Now this was bluff, for the last thing to be desired was the presence of the police. I had been careful to get in Paris the necessary permis de conduire from the Department of Mines, without which it is illegal to drive a motor vehicle of any sort in France. But I had heard Payne boasting to Miss Randolph that he never bothered himself about a lot of useless red tape; it was only milksops and amateurs who did that. I, as Brown, had kept "my master's" papers, but it would do more harm than good to our cause, should it come to an investigation, if I attempted to pass over my permit to Payne. Were the police to appear on the scene their first demand would be for papers, and if the man who had been driving were unable to produce any, not all our just complaints of the peasants' unlawful threats would help us.

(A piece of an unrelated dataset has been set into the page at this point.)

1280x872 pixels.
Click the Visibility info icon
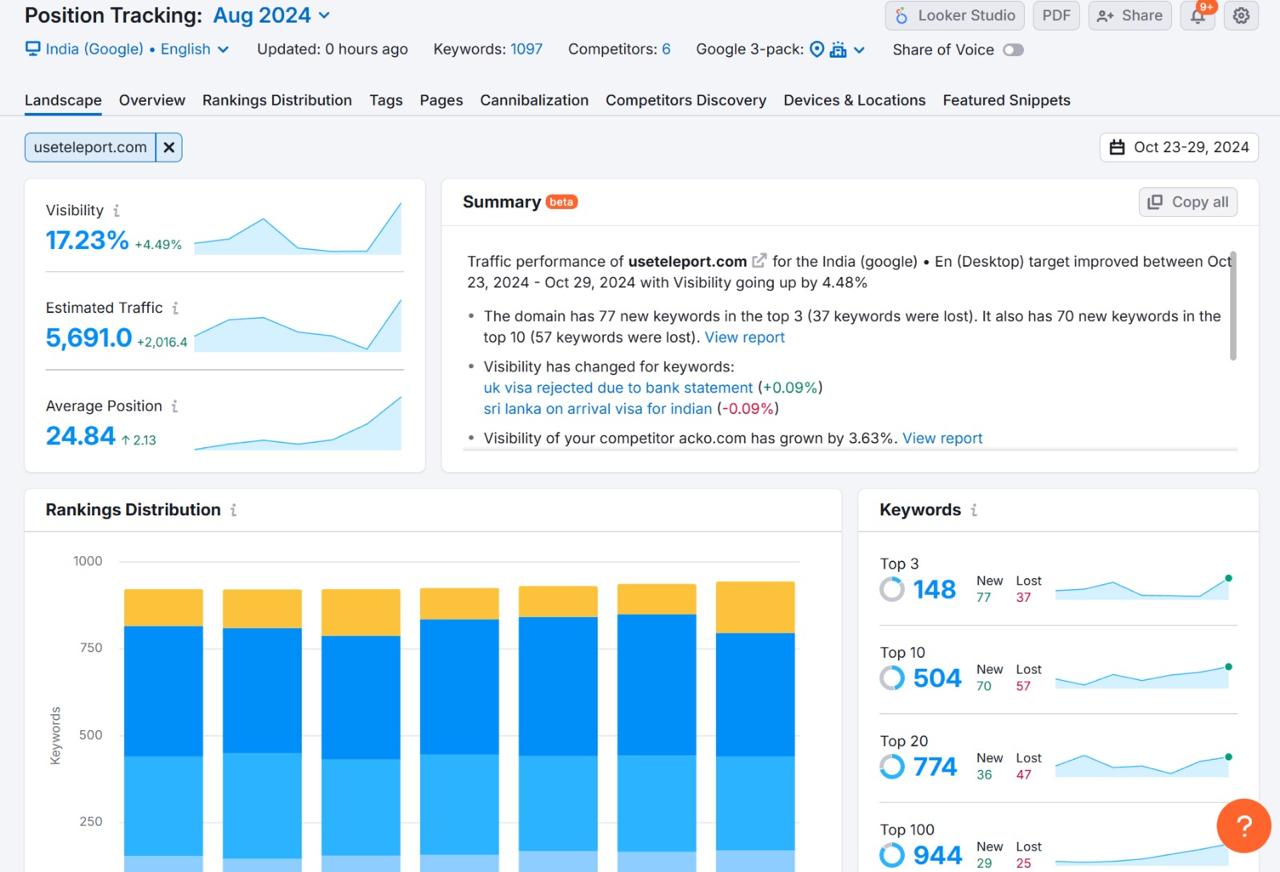(x=116, y=211)
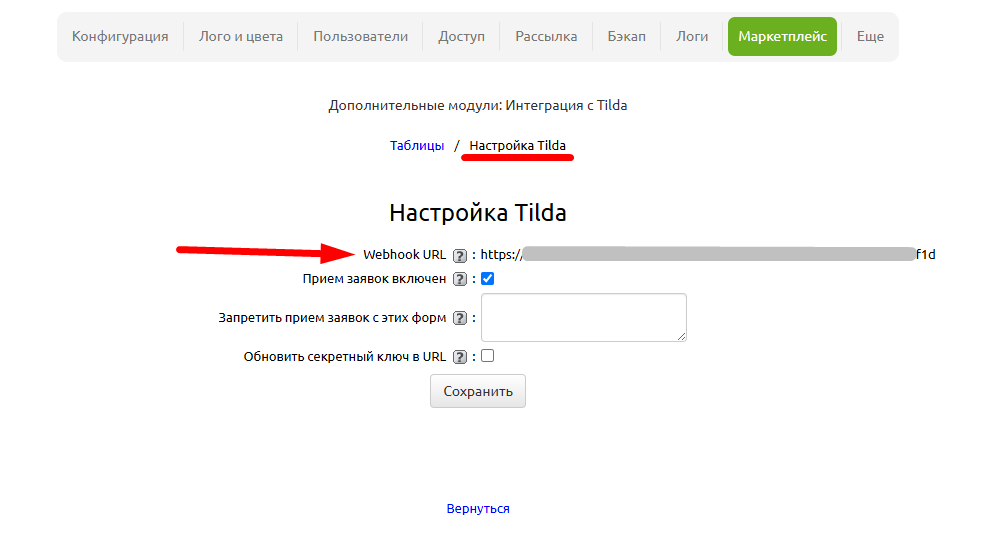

Payne would be liable to arrest and imprisonment; not only would he be heavily fined, but we should all be detained, perhaps for weeks; and as French magistrates have as strong a prejudice against the automobile as their English brothers, especially when the offender is a foreigner, it might go hard with everyone concerned. This would be a dismal interruption of our tour, and if I hadn't felt sure that the enemy would be in as great a funk of the police as we were, I wouldn't have ventured on so bold a bluff. I trembled internally for an instant as to its success, but as usual in life and poker, it paid.
"No, you don't!" shouted not the one peasant, but many in chorus, as unlike the merry peasant-chorus of light opera as you can imagine. "We won't have the police. We attend to this affair ourselves."

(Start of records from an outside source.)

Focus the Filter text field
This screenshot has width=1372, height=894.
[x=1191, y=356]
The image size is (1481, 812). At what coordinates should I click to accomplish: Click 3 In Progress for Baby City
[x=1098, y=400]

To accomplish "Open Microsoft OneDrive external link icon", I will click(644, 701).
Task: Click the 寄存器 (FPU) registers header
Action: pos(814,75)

And it began to look as if they meant to. "Give the five hundred francs, or you will be sorry!" they yelled, and again, in a second, they were all surging round us, threatening with their fists, snatching out their pocket-knives, and I saw things were getting hot. A French crowd barks a good deal before it bites, but this one had come to the biting stage. We were far from town and the police, even if the latter wouldn't have done us more harm than good. Here we had Miss Randolph and Miss Kedison. If Payne were as useless as I judged him, I was one man against forty.
The two ladies were still on the car. Payne had got off at first, but had slipped back when things began to be lively. I alone was on the ground, close to the bonnet, so that if needful I could protect the motor and Miss Randolph at the same time.

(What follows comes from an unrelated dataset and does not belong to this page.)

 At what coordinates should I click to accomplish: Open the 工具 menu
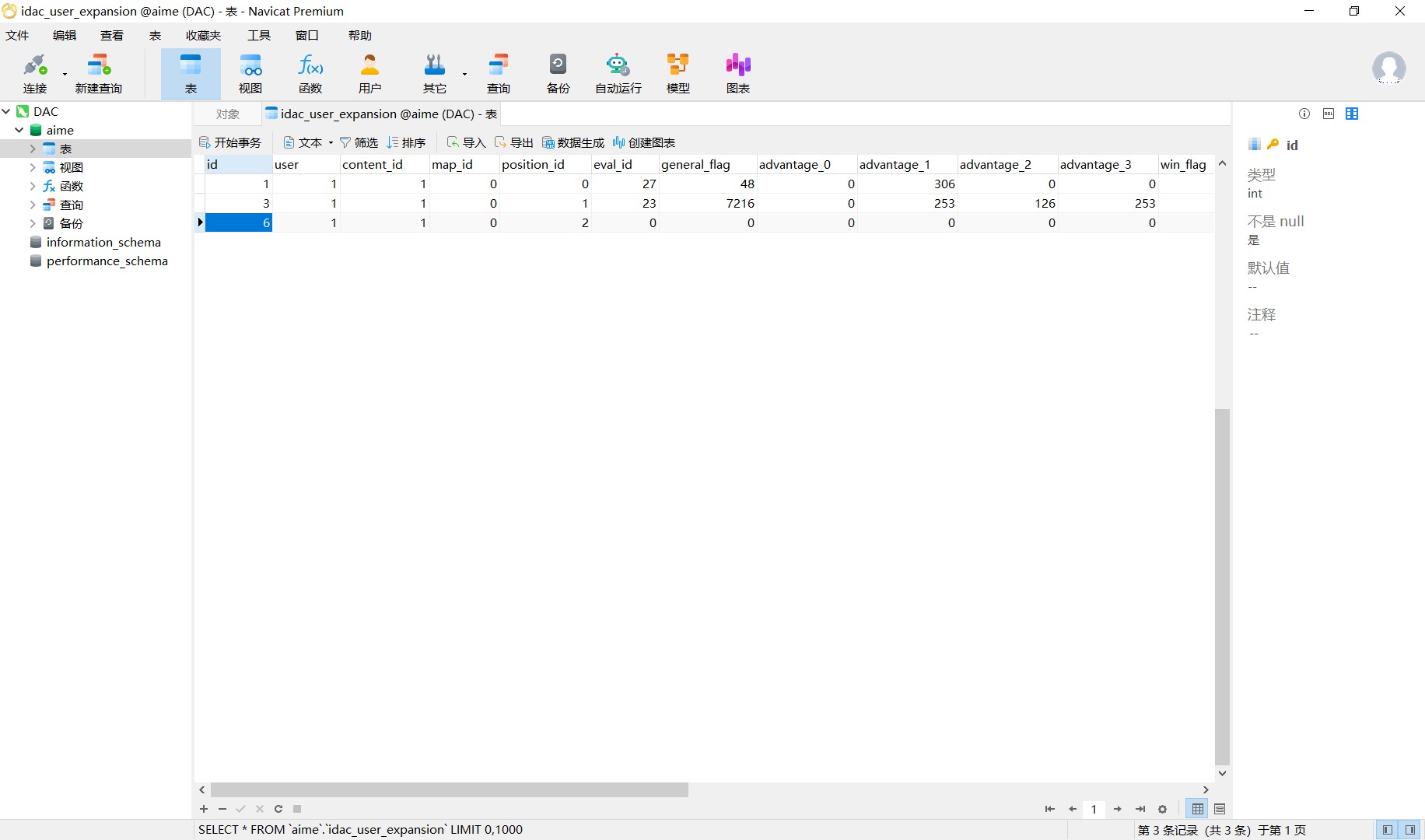259,35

The crowd consulted an instant, then stampeded the car. Aunt Mary shrieked, and threw out her purse, as if she flung a live lamb to hungry wolves. The motor was going still, but to charge into the crowd might mean killing a dozen wretched peasants. It was out of the question, but something must be done, and now was the moment for doing it. One fellow tried to snatch a sable rug off Miss Kedison's knees; I struck his hand away, and sent him staggering. Then I yelled to Payne to get into the tonneau There was no more pride left in him than in a rag, and he crawled over, like a dog. Meanwhile, I'd made up my mind what to do, and was going to try an experiment as our best chance to get out of the town without bloodshed.